A raging sea, egged on by cyclonic winds, devastated 13 sea vessels and killed at least seven people along the country's south-western coast in the last 72 hours.
But for Indian Coast Guard rescue teams, 68 more would have died. One person is still missing. In two cargo carriers from Panama and India, 49 crewmembers are still stranded off Porbunder because they refuse to be rescued for reasons not known.
This is the same cyclonic depression from the Bay of Bengal that killed 10 people in Mumbai over the weekend and submerged its low-lying areas.
Thirteen vessels — three tugs (towing vessels), three barges, five fishing boats and two cargo carriers — either drifted away, got beached or simply sunk.
"The last few days have been very hectic. Winds were blowing at 45 nautical miles per hour so we could not use our helicopters. But we managed to save lives," said Inspector General of the Coast Guard, western region, A Rajashekhar.

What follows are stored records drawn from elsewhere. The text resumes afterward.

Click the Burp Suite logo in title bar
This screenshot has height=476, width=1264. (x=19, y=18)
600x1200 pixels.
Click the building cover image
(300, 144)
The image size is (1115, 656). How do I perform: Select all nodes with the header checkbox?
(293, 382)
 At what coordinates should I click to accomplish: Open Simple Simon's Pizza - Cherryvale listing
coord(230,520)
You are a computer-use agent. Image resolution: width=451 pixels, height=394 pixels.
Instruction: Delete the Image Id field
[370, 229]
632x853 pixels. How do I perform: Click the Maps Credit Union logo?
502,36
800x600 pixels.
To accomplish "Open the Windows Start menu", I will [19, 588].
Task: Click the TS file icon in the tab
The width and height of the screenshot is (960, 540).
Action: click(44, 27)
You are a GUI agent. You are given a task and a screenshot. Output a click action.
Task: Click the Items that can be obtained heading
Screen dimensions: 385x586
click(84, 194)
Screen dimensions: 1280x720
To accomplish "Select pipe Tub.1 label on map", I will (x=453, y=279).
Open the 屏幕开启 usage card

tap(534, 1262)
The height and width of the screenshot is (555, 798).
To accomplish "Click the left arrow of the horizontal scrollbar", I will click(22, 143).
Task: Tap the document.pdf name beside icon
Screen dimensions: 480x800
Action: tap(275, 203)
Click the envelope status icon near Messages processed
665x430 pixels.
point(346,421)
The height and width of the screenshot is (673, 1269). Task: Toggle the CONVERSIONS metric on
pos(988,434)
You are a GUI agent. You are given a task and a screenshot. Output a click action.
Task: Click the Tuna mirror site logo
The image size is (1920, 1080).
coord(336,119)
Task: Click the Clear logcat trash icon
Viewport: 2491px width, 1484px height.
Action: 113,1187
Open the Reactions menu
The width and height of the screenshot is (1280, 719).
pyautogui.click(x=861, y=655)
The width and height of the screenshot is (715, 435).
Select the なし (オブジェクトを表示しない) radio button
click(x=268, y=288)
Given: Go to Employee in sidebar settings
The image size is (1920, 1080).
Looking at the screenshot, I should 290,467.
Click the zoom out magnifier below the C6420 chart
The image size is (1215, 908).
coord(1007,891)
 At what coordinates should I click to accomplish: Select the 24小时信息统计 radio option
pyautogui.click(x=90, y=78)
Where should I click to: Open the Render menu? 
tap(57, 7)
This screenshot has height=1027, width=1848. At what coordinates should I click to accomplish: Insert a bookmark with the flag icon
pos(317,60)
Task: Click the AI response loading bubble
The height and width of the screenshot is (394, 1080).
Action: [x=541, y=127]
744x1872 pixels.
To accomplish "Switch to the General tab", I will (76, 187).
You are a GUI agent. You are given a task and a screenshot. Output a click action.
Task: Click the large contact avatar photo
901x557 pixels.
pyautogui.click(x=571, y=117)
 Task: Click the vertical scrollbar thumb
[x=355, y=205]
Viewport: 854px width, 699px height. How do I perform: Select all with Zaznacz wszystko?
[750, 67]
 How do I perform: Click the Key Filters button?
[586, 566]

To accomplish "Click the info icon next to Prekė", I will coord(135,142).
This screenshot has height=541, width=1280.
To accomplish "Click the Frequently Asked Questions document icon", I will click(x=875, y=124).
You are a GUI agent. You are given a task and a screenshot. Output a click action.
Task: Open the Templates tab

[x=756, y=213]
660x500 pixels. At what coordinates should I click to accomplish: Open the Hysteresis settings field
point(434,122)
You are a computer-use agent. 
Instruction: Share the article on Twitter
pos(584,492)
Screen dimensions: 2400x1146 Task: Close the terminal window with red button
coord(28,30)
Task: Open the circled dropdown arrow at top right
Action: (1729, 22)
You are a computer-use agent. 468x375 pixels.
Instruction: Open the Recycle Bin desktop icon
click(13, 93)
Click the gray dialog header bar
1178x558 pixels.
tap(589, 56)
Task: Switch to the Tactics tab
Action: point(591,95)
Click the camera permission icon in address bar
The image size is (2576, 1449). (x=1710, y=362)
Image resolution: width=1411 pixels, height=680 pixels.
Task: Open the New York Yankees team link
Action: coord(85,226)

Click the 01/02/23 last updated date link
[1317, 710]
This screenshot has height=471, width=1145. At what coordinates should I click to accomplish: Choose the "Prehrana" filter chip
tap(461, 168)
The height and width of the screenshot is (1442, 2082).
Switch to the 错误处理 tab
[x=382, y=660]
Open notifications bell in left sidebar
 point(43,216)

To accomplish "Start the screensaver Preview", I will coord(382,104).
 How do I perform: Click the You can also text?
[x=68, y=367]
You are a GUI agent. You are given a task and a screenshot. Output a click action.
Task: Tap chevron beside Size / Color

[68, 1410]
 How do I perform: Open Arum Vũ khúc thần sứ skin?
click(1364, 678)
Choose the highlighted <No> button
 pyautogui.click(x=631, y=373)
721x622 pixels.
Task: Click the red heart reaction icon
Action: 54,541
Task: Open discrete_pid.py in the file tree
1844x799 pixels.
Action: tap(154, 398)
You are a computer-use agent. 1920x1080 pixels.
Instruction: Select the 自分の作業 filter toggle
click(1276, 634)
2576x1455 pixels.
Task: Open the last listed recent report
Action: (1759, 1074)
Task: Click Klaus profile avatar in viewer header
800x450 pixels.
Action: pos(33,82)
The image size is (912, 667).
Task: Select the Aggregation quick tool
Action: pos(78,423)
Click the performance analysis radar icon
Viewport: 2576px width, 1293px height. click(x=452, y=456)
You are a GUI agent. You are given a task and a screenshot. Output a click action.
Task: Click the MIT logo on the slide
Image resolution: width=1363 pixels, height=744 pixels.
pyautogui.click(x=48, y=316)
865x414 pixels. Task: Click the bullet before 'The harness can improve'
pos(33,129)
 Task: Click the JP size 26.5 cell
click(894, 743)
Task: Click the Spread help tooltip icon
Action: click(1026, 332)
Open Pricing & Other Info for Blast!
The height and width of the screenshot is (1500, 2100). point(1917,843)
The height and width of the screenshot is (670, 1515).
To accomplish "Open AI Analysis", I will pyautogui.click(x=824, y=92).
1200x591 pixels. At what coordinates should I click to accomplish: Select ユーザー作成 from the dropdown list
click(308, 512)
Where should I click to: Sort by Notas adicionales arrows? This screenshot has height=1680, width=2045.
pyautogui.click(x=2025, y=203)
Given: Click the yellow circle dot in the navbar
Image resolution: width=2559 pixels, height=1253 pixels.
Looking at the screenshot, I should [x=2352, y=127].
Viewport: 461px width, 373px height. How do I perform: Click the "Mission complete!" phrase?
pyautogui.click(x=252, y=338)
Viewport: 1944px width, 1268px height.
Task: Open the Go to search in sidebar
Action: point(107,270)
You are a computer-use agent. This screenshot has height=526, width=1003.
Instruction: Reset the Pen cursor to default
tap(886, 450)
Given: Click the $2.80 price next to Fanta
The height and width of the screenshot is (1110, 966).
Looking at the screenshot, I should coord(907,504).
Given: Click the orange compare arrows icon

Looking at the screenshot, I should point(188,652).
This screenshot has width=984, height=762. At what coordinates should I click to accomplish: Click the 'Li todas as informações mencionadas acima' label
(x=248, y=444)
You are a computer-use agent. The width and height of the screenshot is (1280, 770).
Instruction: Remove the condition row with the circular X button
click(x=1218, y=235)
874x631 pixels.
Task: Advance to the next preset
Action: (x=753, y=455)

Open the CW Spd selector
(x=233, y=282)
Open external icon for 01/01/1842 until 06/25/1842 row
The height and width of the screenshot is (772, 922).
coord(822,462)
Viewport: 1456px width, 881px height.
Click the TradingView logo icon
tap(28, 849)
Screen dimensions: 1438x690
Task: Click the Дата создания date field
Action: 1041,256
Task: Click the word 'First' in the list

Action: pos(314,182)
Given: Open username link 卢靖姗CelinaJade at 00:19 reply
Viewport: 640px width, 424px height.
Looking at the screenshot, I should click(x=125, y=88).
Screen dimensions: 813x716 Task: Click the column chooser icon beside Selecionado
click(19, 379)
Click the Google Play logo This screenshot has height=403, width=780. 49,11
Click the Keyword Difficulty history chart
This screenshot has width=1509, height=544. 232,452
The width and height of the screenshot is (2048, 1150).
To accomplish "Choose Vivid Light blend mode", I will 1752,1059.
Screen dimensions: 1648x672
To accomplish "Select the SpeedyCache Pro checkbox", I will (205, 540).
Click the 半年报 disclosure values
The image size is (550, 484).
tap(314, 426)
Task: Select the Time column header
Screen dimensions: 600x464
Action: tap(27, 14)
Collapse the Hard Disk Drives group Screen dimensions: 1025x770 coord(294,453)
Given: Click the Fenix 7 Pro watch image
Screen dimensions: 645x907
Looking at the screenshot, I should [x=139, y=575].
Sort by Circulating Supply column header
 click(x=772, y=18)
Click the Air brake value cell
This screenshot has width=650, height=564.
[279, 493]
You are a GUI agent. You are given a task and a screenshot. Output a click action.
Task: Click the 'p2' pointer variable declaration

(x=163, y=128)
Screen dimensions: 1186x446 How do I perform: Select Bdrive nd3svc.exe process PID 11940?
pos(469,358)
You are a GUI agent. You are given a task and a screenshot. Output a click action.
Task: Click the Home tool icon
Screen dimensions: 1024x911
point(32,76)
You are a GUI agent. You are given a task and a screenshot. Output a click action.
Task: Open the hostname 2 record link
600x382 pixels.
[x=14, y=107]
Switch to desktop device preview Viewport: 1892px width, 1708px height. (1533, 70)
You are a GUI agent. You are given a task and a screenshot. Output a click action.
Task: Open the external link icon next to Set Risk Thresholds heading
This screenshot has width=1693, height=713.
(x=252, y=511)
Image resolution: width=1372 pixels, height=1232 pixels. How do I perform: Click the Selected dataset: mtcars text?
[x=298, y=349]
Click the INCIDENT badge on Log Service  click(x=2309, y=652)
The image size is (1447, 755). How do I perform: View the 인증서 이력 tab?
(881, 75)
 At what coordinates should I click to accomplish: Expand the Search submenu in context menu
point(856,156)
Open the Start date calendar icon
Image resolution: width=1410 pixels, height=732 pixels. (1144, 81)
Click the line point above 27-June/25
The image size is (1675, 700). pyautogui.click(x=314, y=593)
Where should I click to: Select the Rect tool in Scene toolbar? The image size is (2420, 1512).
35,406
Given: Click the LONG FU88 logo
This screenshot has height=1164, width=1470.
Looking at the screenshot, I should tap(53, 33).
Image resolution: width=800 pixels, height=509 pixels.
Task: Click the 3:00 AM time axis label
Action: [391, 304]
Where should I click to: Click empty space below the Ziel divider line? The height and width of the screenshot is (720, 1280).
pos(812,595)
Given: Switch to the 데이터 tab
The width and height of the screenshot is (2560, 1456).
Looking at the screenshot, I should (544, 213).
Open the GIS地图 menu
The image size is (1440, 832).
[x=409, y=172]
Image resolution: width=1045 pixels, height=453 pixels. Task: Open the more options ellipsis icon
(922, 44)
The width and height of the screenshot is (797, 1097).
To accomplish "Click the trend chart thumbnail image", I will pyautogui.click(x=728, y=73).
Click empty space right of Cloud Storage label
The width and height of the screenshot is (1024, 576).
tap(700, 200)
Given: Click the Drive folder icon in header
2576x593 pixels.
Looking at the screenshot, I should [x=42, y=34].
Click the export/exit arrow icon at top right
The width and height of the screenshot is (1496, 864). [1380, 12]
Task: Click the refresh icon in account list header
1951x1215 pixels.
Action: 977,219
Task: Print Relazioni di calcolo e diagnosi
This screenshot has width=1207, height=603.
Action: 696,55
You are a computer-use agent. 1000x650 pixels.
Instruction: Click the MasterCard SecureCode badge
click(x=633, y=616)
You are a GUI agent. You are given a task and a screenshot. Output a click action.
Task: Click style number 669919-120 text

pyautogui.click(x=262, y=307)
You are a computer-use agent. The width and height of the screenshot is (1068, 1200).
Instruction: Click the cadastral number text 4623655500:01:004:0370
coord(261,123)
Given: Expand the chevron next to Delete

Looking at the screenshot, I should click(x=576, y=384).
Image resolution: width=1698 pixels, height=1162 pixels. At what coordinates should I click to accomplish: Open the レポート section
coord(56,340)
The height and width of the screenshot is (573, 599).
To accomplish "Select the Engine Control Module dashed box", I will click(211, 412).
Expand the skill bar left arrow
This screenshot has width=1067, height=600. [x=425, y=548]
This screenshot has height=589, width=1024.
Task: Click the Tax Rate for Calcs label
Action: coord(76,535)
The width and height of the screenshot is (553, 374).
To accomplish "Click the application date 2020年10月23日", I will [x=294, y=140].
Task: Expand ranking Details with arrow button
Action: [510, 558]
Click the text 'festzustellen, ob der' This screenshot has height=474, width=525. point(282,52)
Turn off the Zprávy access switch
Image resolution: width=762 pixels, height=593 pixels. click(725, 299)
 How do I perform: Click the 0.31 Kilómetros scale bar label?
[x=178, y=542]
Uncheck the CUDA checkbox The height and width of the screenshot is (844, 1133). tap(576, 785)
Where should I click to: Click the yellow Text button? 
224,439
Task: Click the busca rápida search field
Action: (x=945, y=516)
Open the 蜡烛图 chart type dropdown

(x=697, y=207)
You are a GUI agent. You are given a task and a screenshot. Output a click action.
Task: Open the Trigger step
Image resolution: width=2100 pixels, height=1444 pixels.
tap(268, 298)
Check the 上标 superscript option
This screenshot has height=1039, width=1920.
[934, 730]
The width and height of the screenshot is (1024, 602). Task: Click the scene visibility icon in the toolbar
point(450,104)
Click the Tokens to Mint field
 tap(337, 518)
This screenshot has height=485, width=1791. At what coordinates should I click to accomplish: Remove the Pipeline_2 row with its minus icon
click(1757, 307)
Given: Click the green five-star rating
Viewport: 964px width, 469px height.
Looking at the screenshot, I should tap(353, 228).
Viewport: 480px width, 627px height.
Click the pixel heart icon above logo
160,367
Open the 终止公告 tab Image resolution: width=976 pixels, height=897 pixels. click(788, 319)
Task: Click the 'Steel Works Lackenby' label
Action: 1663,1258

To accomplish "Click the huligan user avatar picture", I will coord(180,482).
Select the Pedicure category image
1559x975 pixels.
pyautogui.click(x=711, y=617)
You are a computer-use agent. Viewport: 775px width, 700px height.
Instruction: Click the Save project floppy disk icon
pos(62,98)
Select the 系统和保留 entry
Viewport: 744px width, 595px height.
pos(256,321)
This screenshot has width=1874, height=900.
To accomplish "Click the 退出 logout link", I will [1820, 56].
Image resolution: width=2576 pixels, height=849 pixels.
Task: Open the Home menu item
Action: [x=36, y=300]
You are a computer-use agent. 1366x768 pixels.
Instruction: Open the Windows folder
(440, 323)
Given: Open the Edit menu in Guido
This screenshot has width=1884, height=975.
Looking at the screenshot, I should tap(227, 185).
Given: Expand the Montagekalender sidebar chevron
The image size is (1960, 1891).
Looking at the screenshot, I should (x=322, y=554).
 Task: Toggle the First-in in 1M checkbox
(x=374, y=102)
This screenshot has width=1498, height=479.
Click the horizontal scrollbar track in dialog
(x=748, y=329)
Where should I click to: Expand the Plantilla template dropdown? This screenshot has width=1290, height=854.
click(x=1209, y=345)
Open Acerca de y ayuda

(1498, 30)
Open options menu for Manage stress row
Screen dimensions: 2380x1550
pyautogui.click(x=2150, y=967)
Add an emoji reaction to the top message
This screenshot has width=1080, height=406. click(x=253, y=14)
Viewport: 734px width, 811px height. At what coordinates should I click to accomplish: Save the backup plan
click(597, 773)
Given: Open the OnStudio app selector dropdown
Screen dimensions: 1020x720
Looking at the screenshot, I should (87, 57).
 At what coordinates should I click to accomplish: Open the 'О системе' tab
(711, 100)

The wild winds, after having caused ruin along the coast in Trivandrum, moved to Calicut, Mangalore, Goa and Maharashtra, and are now blowing ships off the Gujarat coast. In one such mishap, nine fishermen were stranded for three days on an uninhabited island of the Goa coast.
"Our Chetak helicopters and rescue ships are on high alert," said Commandant Kalpit Dikshit, chief staff officer (operation), Mumbai Coast Guard.
Two unmanned barges, for instance, are drifting away from Alibaug coast — an hour's sail from Mumbai — towards Gujarat. The cook and the captain died in the storm on Saturday, and one of the tugs dragging the barges sank. The rest of the crew were rescued. The barges, meanwhile, are bobbing along, brimming with iron ore. If they capsize, it would ironically be good.
"Iron deposits in the sea often helps the growth of corals," said environmentalist Mohan Menon of Reefwatch.